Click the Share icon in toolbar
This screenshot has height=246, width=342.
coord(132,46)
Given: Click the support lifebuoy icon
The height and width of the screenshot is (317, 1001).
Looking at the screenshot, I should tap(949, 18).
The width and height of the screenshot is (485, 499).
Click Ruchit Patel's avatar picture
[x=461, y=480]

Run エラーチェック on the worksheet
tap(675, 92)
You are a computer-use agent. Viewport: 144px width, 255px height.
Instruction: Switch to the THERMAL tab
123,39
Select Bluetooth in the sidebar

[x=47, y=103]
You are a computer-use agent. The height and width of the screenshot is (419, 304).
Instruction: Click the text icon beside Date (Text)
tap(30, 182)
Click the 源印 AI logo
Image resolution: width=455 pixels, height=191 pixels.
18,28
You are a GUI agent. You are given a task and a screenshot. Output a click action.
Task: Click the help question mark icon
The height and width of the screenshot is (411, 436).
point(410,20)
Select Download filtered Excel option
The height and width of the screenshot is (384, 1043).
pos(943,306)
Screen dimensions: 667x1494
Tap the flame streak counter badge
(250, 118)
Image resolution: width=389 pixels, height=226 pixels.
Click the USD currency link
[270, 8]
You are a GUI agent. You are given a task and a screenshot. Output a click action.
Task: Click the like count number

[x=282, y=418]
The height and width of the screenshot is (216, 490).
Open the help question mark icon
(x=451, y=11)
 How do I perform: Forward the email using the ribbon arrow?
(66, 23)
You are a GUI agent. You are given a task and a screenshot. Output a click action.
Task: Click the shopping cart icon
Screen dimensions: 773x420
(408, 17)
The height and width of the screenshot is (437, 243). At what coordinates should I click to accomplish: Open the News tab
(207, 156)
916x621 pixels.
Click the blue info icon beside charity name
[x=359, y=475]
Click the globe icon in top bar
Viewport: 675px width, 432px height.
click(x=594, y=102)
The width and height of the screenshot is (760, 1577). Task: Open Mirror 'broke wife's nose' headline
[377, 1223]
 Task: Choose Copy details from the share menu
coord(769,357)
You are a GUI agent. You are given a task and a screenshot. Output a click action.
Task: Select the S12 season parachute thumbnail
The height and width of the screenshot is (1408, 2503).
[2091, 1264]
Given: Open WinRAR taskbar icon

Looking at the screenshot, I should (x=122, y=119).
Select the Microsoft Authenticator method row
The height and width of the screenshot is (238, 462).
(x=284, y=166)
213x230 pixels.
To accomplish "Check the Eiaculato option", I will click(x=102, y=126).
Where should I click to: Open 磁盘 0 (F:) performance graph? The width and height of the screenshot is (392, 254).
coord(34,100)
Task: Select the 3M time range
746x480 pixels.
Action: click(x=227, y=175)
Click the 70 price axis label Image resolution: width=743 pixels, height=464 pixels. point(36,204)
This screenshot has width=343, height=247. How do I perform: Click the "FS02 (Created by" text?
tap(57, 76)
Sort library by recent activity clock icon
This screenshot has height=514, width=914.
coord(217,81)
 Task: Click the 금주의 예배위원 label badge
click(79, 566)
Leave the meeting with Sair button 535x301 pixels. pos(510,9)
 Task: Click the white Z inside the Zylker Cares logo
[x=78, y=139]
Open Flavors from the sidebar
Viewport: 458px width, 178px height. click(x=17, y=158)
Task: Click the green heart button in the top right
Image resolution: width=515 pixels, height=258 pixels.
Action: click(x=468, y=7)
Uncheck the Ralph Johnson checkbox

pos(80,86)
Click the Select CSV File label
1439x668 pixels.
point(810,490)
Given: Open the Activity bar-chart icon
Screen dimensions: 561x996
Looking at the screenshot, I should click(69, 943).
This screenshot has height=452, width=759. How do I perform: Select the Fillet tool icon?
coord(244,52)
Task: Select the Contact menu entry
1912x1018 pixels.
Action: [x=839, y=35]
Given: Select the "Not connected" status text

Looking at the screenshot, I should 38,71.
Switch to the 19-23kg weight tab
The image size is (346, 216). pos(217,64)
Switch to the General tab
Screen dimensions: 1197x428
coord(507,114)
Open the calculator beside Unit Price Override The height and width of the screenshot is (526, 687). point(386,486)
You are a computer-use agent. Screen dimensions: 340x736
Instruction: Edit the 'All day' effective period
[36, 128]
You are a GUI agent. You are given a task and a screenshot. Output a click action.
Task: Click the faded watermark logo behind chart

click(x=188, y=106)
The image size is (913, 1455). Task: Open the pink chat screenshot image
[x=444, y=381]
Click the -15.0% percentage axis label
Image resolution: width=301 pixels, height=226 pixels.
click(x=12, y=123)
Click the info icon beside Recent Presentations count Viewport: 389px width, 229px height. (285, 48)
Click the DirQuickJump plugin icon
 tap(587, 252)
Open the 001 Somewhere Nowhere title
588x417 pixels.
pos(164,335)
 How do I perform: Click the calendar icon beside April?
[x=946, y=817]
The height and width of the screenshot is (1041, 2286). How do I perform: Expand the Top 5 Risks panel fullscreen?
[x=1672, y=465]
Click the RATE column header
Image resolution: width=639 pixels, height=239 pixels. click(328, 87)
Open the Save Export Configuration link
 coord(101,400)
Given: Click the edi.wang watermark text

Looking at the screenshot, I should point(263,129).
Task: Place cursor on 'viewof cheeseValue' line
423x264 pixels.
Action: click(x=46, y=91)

Problem statement: Your answer should consist of all lines above that include the string "computer".

Answer to the exercise:
You are a computer-use agent. Viewport: 144px width, 255px height.
You are a computer-use agent. The height and width of the screenshot is (419, 304).
You are a computer-use agent. Screen dimensions: 340x736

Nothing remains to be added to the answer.